# Machine Learning on Domain Generation Algorithm (DGA)
Several blogs were put out on how you can create and leverage supervised DGA ML models to enrich data within the stack.
* Part 1: [Machine learning in cybersecurity: Training supervised models to detect DGA activity](https://www.elastic.co/blog/machine-learning-in-cybersecurity-training-supervised-models-to-detect-dga-activity)
* Part 2: [Machine learning in cybersecurity: Detecting DGA activity in network data](https://www.elastic.co/blog/machine-learning-in-cybersecurity-detecting-dga-activity-in-network-data)
You can also find some supplementary and examples [here](https://github.com/elastic/examples/tree/master/Machine%20Learning/DGA%20Detection)
For questions, please reach out to the ML team in the #machine-learning channel of the
[Elastic public slack channel](https://www.elastic.co/blog/join-our-elastic-stack-workspace-on-slack)
They can also be reached by using the `stack-machine-learning` tag in the [discuss forums](https://discuss.elastic.co/tags/c/elastic-stack/stack-machine-learning)
*Note: in order to use these ML features, you must have a platinum or higher [subscription](https://www.elastic.co/subscriptions)*
*Note: the ML features are considered experimental in Kibana as well as this rules CLI*
## Releases
Models and dependencies will be [released](https://github.com/elastic/detection-rules/releases) as `ML-DGA-YYYMMDD-N`.
This tag name is what will need to be passed to the CLI command.

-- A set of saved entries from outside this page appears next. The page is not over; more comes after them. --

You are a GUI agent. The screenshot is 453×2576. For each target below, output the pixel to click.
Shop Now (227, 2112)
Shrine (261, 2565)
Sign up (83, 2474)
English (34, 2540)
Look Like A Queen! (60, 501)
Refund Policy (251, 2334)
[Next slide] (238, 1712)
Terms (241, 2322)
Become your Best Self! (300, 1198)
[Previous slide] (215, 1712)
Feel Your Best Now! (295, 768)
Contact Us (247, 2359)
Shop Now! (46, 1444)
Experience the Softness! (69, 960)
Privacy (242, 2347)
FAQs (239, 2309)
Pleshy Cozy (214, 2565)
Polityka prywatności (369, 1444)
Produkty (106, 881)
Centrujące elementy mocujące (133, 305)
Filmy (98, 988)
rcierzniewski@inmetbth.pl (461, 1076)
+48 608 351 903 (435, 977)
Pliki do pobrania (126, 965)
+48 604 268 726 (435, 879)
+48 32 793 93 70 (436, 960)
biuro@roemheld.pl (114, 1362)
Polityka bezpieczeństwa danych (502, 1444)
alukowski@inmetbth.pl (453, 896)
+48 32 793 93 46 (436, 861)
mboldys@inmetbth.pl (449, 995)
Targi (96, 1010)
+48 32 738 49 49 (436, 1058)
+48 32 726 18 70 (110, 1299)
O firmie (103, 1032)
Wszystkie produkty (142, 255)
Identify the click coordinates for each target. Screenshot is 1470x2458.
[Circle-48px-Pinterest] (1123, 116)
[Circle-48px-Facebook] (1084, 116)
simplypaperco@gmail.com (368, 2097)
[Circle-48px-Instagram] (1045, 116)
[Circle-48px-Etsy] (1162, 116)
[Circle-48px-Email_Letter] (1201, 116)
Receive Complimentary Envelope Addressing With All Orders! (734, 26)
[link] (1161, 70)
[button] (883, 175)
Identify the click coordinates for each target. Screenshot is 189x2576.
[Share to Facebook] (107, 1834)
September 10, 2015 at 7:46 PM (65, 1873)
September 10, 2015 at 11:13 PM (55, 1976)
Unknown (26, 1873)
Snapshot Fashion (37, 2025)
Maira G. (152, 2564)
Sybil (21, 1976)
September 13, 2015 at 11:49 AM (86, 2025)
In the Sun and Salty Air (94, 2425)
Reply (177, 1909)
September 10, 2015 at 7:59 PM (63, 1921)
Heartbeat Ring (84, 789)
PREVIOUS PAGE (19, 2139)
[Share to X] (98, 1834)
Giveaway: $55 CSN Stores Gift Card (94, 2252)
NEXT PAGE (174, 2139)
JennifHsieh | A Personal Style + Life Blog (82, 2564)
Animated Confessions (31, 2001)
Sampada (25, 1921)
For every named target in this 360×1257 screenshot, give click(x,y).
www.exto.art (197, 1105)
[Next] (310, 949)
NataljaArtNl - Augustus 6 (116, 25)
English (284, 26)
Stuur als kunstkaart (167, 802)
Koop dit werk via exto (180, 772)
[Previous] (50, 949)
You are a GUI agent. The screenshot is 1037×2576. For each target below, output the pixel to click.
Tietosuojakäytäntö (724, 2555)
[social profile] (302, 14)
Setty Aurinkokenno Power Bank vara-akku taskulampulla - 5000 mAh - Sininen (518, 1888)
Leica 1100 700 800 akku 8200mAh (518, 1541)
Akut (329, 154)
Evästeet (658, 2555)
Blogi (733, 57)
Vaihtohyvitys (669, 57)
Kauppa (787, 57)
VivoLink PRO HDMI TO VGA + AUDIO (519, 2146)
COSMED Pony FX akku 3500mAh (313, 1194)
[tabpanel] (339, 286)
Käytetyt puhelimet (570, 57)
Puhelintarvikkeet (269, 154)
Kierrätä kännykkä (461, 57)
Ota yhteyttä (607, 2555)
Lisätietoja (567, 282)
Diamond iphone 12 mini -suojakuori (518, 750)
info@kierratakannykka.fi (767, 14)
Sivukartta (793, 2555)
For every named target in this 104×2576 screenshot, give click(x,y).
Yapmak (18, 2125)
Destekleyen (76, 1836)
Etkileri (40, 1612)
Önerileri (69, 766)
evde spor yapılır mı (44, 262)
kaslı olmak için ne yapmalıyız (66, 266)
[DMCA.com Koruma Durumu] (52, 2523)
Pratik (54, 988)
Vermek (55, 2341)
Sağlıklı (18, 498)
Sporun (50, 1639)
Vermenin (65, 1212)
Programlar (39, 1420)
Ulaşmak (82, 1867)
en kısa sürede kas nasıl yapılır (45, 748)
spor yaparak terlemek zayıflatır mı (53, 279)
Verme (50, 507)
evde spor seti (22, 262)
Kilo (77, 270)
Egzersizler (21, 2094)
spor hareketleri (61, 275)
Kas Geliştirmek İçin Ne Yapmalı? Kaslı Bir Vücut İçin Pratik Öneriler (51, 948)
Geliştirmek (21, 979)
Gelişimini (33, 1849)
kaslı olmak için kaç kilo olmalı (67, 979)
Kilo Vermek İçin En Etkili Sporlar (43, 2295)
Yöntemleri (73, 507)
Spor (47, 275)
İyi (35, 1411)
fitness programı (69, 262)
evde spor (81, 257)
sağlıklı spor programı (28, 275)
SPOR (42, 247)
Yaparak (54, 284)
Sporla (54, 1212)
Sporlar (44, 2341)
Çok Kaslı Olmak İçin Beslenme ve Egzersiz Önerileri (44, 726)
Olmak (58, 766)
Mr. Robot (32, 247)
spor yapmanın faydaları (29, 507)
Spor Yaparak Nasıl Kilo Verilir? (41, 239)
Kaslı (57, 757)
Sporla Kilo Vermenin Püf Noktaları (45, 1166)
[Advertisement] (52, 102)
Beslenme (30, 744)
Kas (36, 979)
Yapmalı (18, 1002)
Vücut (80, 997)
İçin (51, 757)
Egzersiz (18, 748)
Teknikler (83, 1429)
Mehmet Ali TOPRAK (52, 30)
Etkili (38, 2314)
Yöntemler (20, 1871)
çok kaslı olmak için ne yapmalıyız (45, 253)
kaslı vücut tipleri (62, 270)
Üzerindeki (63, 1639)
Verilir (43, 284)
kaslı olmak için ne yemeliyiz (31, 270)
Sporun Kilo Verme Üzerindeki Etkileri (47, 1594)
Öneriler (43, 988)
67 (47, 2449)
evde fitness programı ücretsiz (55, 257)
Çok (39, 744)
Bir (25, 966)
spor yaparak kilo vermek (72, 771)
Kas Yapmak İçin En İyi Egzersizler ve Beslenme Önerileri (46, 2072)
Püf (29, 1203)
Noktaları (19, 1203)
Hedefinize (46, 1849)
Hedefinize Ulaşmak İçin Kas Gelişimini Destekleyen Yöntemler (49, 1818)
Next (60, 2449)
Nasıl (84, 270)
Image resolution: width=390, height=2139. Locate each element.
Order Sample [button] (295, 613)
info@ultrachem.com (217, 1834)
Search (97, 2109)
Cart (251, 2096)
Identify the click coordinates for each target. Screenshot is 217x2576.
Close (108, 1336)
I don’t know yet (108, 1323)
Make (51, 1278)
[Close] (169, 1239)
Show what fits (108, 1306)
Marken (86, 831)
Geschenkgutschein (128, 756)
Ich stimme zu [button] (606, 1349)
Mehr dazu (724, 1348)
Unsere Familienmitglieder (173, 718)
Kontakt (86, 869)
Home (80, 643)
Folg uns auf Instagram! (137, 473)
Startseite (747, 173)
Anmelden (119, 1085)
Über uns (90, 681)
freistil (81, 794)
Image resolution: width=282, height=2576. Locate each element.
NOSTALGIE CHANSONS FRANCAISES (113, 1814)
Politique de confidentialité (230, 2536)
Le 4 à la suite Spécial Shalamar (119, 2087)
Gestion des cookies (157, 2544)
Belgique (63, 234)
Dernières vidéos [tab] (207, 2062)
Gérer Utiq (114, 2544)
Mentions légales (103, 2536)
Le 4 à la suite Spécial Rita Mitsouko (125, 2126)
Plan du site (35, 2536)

## Uploading a model and dependencies using the CLI
### Usage
```console
python -m detection_rules es experimental setup-dga-model -h
#### 1. Upload and setup the model file and dependencies
Run `python -m detection_rules es <args_or_config> experimental setup-dga-model -t <release-tag>`
*If updating a new model, you should first uninstall any existing models using `remove-dga-model`*
You can also upload files locally using the `-d` option, so long as the naming convention of the files match the
expected pattern for the filenames.
#### 2. Update packetbeat configuration
You will need to update your packebeat.yml config file to point to the enrichment pipeline
Under `Elasticsearch Output` add the following:
```yaml
output.elasticsearch:
hosts:["your-hostname:your-port"]
pipeline:dns_enrich_pipeline
```
#### 3. Refresh your packetbeat index
You can optionally choose to refresh your packetbeat index mapping within Kibana:
* navigate to `Stack Management > (Kibana) Index Patterns`
* select the applicable packetbeat index
* click `refresh field list`
#### 4. Verify enrichment fields
Any packetbeat documents with the field `dns.question.registered_domain` should now have the enriched data:
`ml_is_dga.*`
## Experimental DGA ML Jobs and Rules
Once packetbeat data is being enriched, there are some rules and ML jobs which can leverage the enriched fields.
The experimental rules and jobs will be staged separate from the model bundle under the [releases](https://github.com/elastic/detection-rules/releases)
as `ML-experimental-detections-YYYMMDD-N`.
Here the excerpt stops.